Hey lovelies. Beau here with a look at the newest indie darling.
It’s hard to pin down Noah Baumbach. While most of his nineties peers have vanished from the cinematic landscape or are reaping all the glory on the mountains, he’s that curious anomaly that no one is quite sure what to do with.
Since his resurgence and critical coup in 2005 with The Squid and the Whale, (a coming out party for Jesse Eisenberg post-Rodger Dodger) he’s only made two films in the seven/eight years after. Margot at the Wedding is an enormously divisive picture, but even that couldn’t prepare audiences and critics alike for his follow-up, Greenberg featuring a particularly acidic turn from Ben Stiller. It’s not many films that could inspire such vitriol as to warrant something like this on theater’s windows nationwide.
So it goes without saying that his next film, Frances Ha, might inspire some trepidation amongst audiences, considering the sour taste that lingers on years later. It does seem, however, that he’s taken the brightest spot of that picture (indeed, the only reason for warranting a rewatch) with Ms. Greta Gerwig.
• Gerwig is a radiant actress, one whose appeal is not defined by her range (limited, as far as we’ve seen) but her willingness to commit to exploring the comedy of life. In the short time since her breakthrough via the much-maligned mumblecore films of the Aughts, she’s done mainstream (the lackluster Arthur remake), throwback horror (Ti West’s lovely The House of the Devil), danced with auteurs (Woody Allen, Walt Whitman) and stole the show from bonafide stars (No Strings Attached).
• Watching the preview for Frances Ha, the second collaboration between her and Mr. Baumbach (also her current partner-in-crime), I’m struck by how effortless she strolls across the screen. Self-deprecating sans the sullen, her affection for the oblivious Frances endears us to her. Surrounded by talent, (including Girls MVP Adam Driver, who is certainly making a name for himself), the picture looks as much a star vehicle as anything I think I’ve seen in some time.
• Without inviting voracious verbal attacks, Gerwig here has the same appeal that I might imagine Julia Roberts had in Pretty Woman over twenty years ago. It’s not to compare the two in terms of their quality of being, (Gerwig will never be that larger than life; she’s not that kind of star); it’s that one can’t help but surrender any sense of hesitation or cynical thought in their presence.

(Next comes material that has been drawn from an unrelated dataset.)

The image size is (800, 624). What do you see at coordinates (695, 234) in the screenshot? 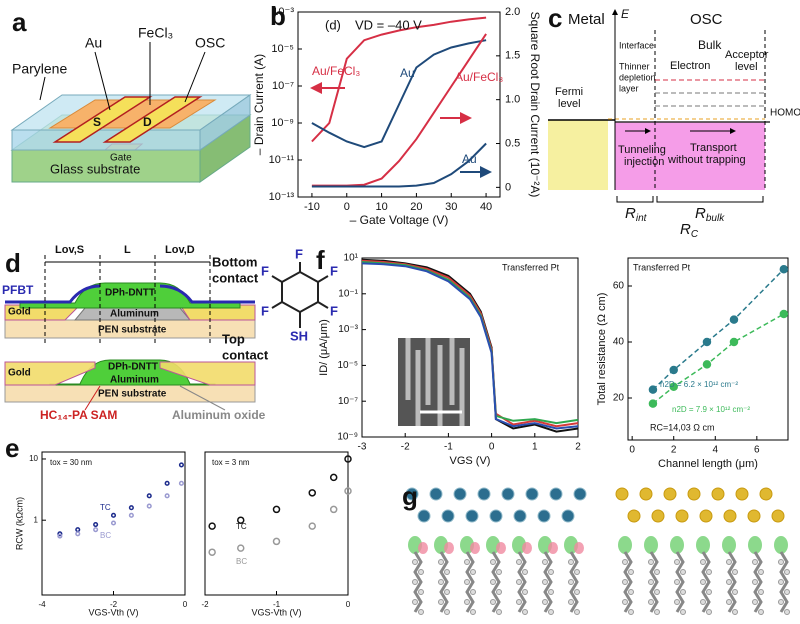
I see `subscript: C` at bounding box center [695, 234].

• In terms of Baumbach’s limited oeuvre, my personal favorite is still the bitter Margot at the Weddding, which featured year’s best performances from Jennifer Jason Leigh and Nicole Kidman. Leigh, in particular, is one who I felt was finally given a new opportunity to shine in Noah’s ode to Eric Rohmer and WASP hives. Her presence there felt free, comfortable to erode, crack. It was a pairing that I likened to Almodovar and Cruz, Bergman and Ullman - two artists who were kind enough to each other to allow them to showcase their faults and flaws. This is less of a "no" than a lingering sadness that it seems unlikely these two fine individuals will ever work together again.
• Is the black and white trying to draw too much of a comparison to Woody Allen? Beautifully constructed and filmed on a Canon DSLR 5D Mark II (I love the 21st century), one almost wishes that Gerwig (as well as Ms. Dunham) might try to avoid any comparisons between themselves and the famed auteur. Allen has a distinct style all his own that even he tends to imitate, and I’d rather that we see these two women approach their storytelling without needing to pay homage to someone who inspired them, or beat us to the punch in acknowledging his influence. Be your own woman. Be your own artist. You’re both good enough that we don’t care. Steal everything.
Premiering last year at the NYFF to critical acclaim, including right here, Frances Ha and Greta Gerwig arrive on May 17th.
I’ll be there. Dancing.
And you... are you as entranced by Ms. Gerwig as I am or do you find her self-deprication tiring?
Do you find the comparison between her and Roberts warranted, or am I holding up apples and oranges?
Is Adam Driver the next atypical movie star and what do we make of Noah Baumbach?